Jul 22, 2015 20:49
I feel like death has been a big topic in my most recent public writing. Even in my not-public writing. I am seemingly becoming somewhat seasoned in handling it. My last public entry, however, was after watching Marco Simoncelli die on live television -- not someone I knew, but someone who I admired and had photographed and was hoping to see blossom into a seasoned veteran of his sport. On top of that, I lost both parents, and two grandparents. There have been others, but none so public and none so poignant.
Today I received the news that a good friend of some of my friends has passed on, also doing what he loved. This was an individual I had met through my climbing gym a handful of times and I knew that he was a super awesome dude. His moment was also captured on camera, as part of a sport that he loved and lived for. Life is dangerous sometimes.
I'm not going to go into details about the what, where and how; nor will I discuss the inherent risks that some of us take to do the things that free us. Rather, this sobering day, requires more of a reflection of life in general. I had a conversation today that revolved around this, and how much risk we are all willing to take to do these things -- these things that we must do, purely for the goodness and health of the soul; things that appeal to the depths of our being, like nothing else can.
Do we all really know what these things even are? I am still disovering this. Well into my 30s and I am only beginning to learn what honestly moves me, frees me, and swells my soul into the size of a mountain. How is it that only now I am learning what grows my spirit? What puts the biggest smile on my face? What makes my heart sing? If I have learned anything from knowing people who are considered "extreme athletes" it is that there is no time to waste. Recently something occured to me:
Everything we do is to fill the space between birth and death.

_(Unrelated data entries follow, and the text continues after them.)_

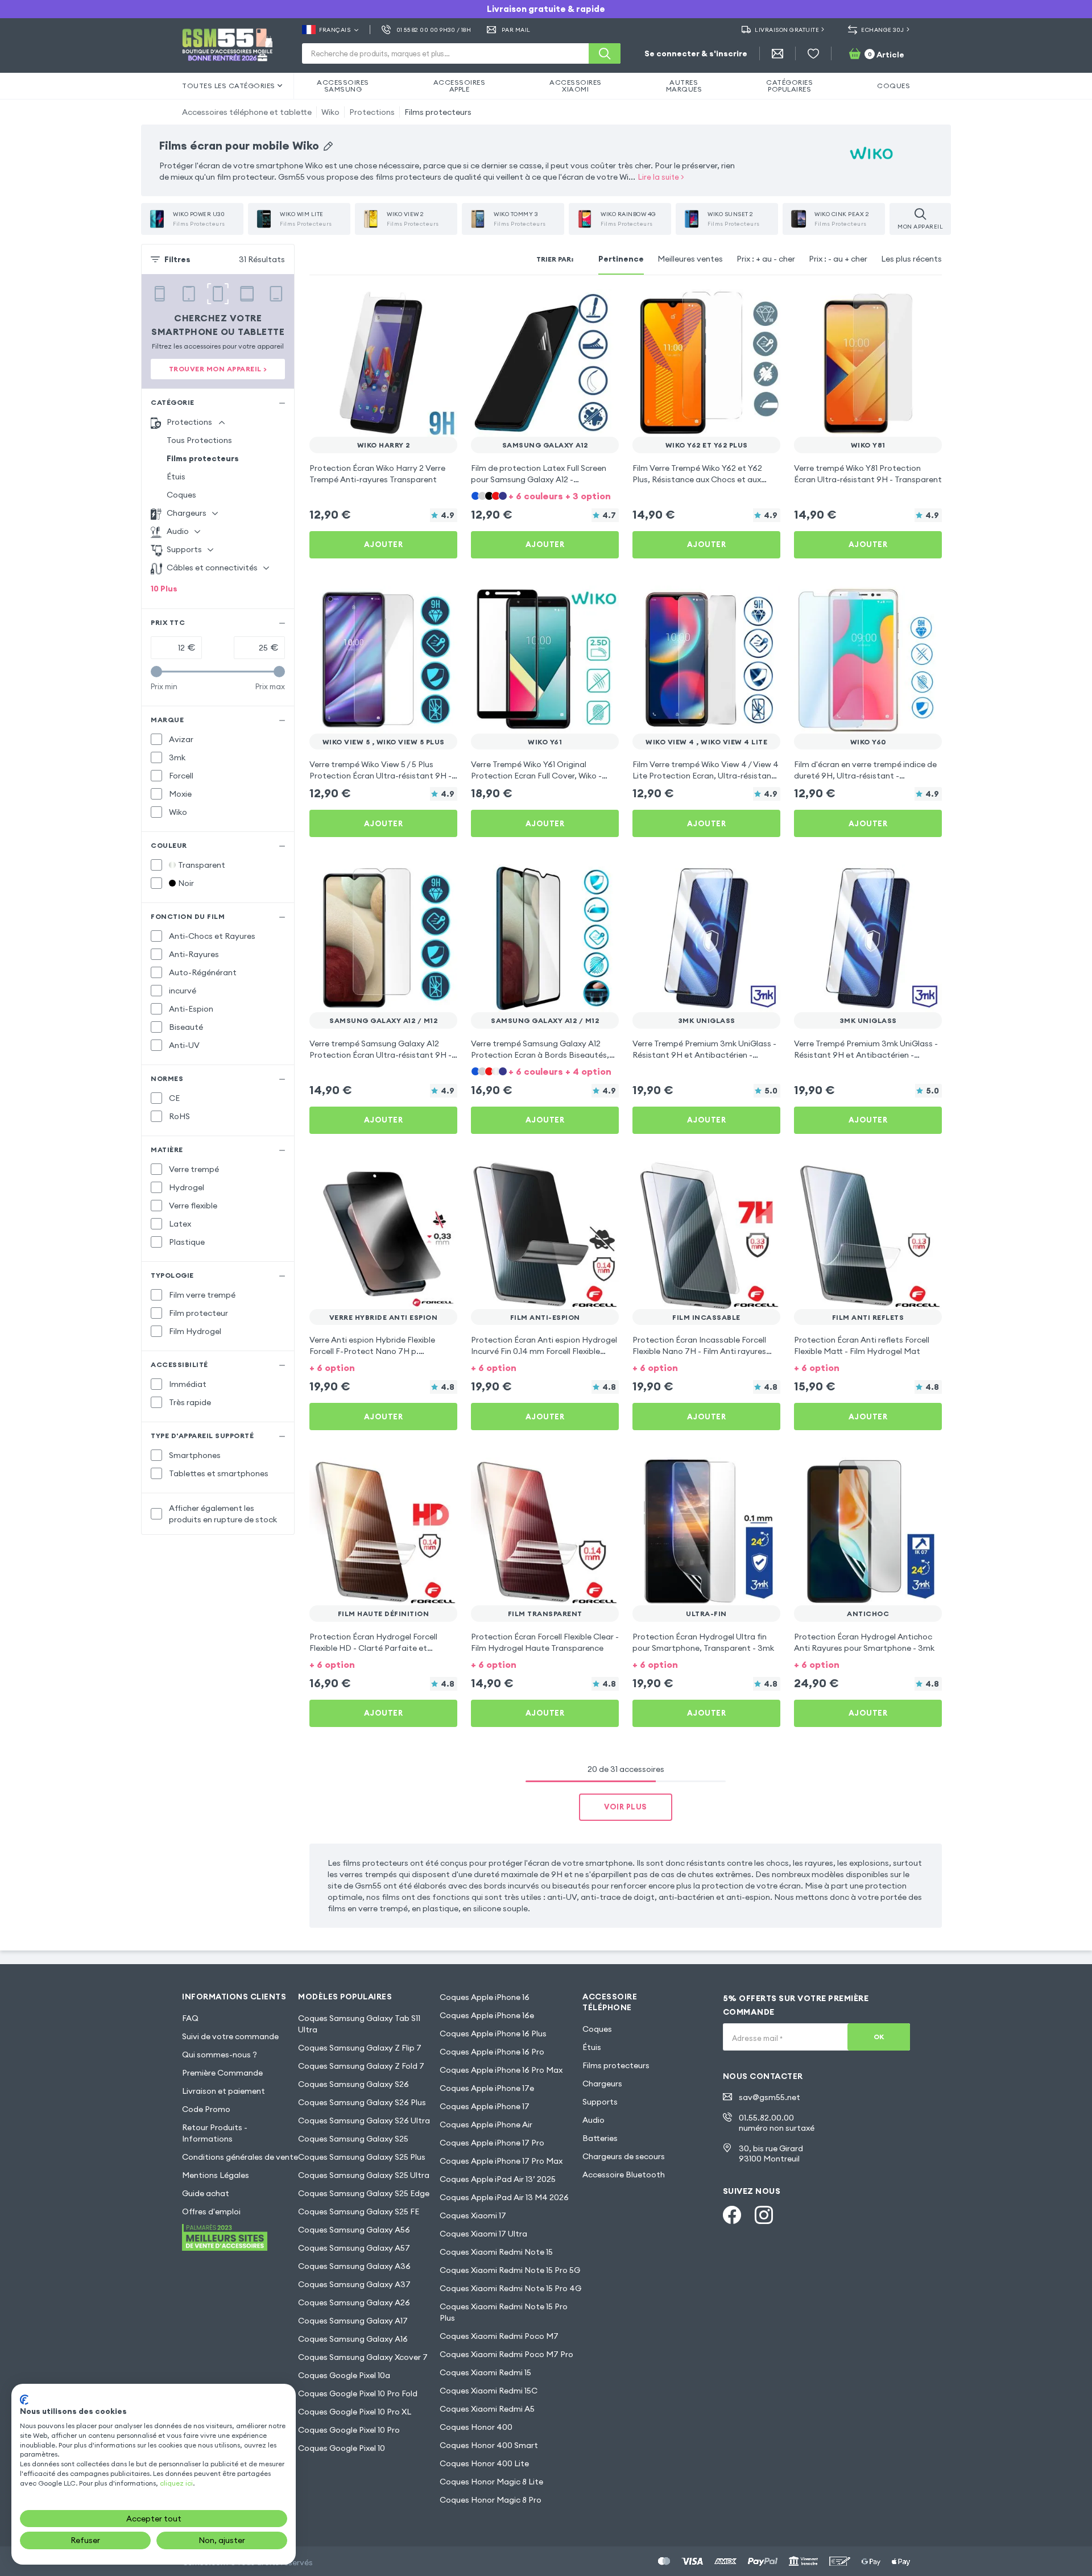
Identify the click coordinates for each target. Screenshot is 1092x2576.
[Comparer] (419, 305)
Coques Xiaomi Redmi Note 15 (496, 2252)
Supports (600, 2102)
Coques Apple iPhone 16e (487, 2015)
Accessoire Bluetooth (623, 2174)
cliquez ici (176, 2483)
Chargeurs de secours (623, 2156)
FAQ (190, 2018)
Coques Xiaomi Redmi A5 (487, 2409)
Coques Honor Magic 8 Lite (491, 2481)
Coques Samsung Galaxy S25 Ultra (363, 2175)
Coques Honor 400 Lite (484, 2463)
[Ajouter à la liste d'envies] (441, 305)
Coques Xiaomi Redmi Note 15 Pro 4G (510, 2288)
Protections (372, 112)
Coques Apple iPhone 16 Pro (492, 2052)
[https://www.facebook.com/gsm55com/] (732, 2215)
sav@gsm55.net (769, 2097)
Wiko (330, 112)
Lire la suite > (661, 176)
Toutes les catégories (228, 85)
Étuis (176, 476)
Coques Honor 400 (476, 2427)
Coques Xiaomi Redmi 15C (488, 2391)
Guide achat (205, 2193)
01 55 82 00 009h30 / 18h (433, 30)
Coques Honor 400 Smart (489, 2445)
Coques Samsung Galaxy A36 (354, 2266)
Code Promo (206, 2109)
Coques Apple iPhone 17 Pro (492, 2143)
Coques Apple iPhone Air (486, 2124)
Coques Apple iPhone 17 (485, 2106)
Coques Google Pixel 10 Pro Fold (357, 2393)
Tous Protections (199, 440)
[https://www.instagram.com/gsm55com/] (764, 2215)
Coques (181, 495)
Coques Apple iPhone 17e (487, 2088)
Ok (879, 2036)
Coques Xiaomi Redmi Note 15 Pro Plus (504, 2312)
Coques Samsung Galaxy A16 (353, 2339)
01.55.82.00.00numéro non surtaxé (776, 2123)
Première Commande (222, 2073)
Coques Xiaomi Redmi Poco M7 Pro (506, 2354)
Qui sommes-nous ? (219, 2054)
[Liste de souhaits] (813, 53)
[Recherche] (605, 53)
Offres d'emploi (211, 2211)
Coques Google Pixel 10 (341, 2448)
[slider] (156, 671)
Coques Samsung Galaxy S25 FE (358, 2211)
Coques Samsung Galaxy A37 (354, 2284)
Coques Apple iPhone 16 (485, 1997)
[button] (545, 495)
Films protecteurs (437, 112)
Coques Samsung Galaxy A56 (354, 2230)
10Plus (164, 588)
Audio (593, 2120)
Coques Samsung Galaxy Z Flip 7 (359, 2048)
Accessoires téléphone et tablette (247, 112)
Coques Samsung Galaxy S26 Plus (362, 2102)
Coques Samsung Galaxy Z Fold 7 (361, 2066)
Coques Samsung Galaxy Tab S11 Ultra (359, 2024)
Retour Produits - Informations (214, 2133)
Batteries (600, 2138)
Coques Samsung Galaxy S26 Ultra (364, 2120)
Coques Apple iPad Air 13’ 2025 (498, 2179)
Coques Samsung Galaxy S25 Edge (363, 2193)
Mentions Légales (215, 2175)
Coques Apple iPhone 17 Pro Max (501, 2161)
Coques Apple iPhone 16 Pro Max (501, 2070)
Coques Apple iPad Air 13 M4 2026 (504, 2197)
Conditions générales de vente (240, 2157)
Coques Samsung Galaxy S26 (353, 2084)
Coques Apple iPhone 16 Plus (493, 2033)
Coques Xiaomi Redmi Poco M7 (499, 2336)
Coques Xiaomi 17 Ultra (483, 2234)
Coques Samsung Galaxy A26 (354, 2302)
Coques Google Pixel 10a (344, 2375)
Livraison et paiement (223, 2091)
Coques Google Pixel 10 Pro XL (354, 2412)
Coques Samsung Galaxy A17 (353, 2321)
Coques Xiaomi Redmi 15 (485, 2372)
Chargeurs (602, 2083)
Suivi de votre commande (230, 2036)
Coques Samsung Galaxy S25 (353, 2139)
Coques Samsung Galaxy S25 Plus (361, 2157)
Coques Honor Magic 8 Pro (490, 2500)
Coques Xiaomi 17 (473, 2215)
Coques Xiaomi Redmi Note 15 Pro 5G (510, 2270)
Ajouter (383, 544)
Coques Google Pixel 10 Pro (349, 2430)
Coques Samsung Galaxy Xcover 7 (363, 2357)
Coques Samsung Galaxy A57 (354, 2248)
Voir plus (625, 1806)
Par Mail (516, 30)
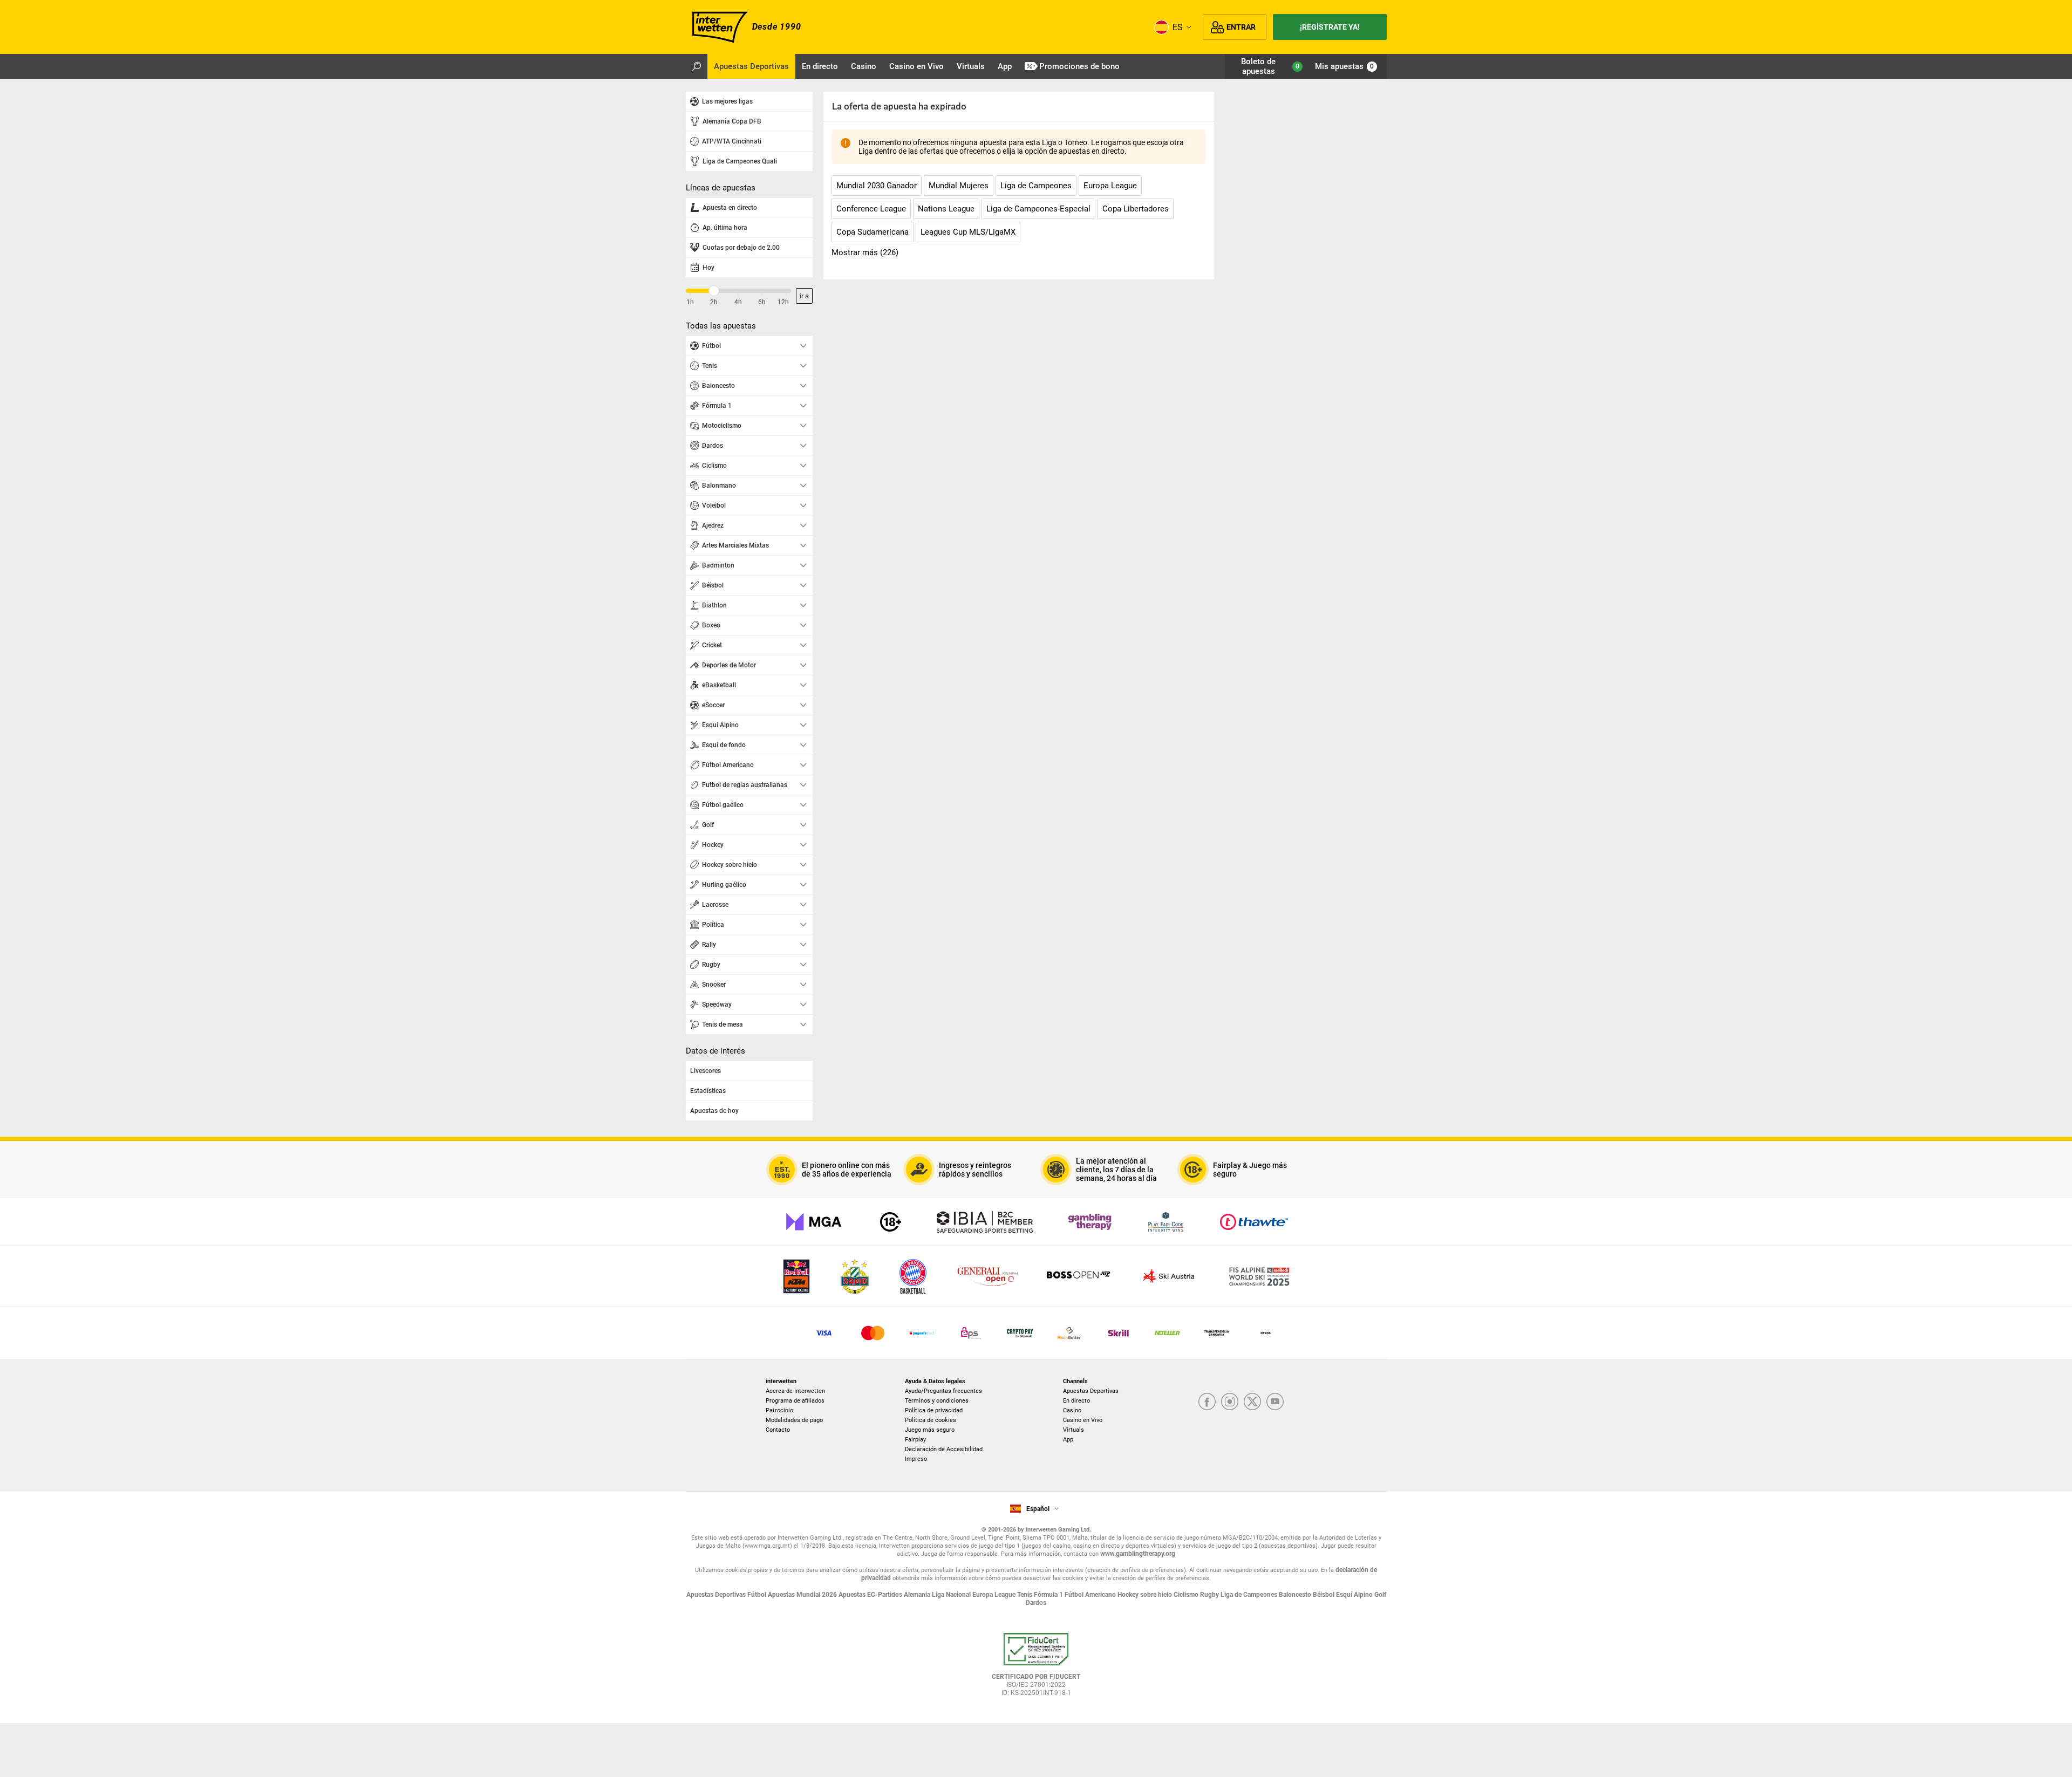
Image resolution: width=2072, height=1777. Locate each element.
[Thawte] (1254, 1222)
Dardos (1036, 1603)
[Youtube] (1275, 1402)
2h (714, 302)
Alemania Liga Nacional (938, 1594)
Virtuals (1073, 1429)
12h (783, 302)
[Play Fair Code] (1165, 1222)
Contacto (778, 1429)
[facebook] (1207, 1402)
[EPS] (971, 1333)
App (1068, 1439)
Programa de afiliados (795, 1400)
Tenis (1025, 1594)
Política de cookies (930, 1420)
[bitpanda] (1020, 1333)
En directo (1076, 1400)
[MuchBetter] (1069, 1333)
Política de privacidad (934, 1410)
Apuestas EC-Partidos (871, 1594)
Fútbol (757, 1594)
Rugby (1210, 1594)
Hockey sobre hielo (1145, 1594)
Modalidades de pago (794, 1420)
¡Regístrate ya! (1330, 27)
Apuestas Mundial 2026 (803, 1594)
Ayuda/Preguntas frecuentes (943, 1391)
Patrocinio (779, 1410)
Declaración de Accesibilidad (944, 1449)
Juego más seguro (930, 1429)
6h (762, 302)
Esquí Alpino (1355, 1594)
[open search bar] (696, 66)
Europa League (994, 1594)
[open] (1036, 1668)
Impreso (916, 1458)
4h (738, 302)
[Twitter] (1252, 1402)
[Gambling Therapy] (1090, 1222)
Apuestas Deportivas (1091, 1391)
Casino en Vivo (1082, 1420)
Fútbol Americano (1091, 1594)
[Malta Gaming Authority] (813, 1222)
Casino (1072, 1410)
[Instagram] (1229, 1402)
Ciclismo (1187, 1594)
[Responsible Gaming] (890, 1222)
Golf (1380, 1594)
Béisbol (1324, 1594)
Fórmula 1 (1049, 1594)
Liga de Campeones (1250, 1594)
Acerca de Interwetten (795, 1391)
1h (690, 302)
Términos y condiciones (937, 1400)
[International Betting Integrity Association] (985, 1222)
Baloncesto (1296, 1594)
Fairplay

Do what makes you feel good.
On this note (and on a very personal and sensitive one), I watched both of my parents suffer deeply as they passed from this world to the next, and both were in pain, both had regrets. My parents sacrificed much for each other, for me, for what they thought was the "correct" direction for life. I don't wish to speak ill of either of my parents, for I loved them dearly and they were both wonderful individuals. I want to say one thing though -- that if I had known what suffering their ends would bring, I would have pushed them out the door to do the things they always spoke of, but never "got around to" doing. It is cliche, but I am now going to say something I believe to be very important, and I want you, dear reader, to really think about it; take it to heart, if you will: Do not, under any circumstances, put off what you know will touch your soul. Do things. Go places. Get a wild hair up your ass to try something new and do it. Don't miss out on life. Do things that might kill you, and do them with a big fat smile on your face. Don't ever, ever, sit around one day and wish you had done something that would bring you joy. You cannot take back regrets.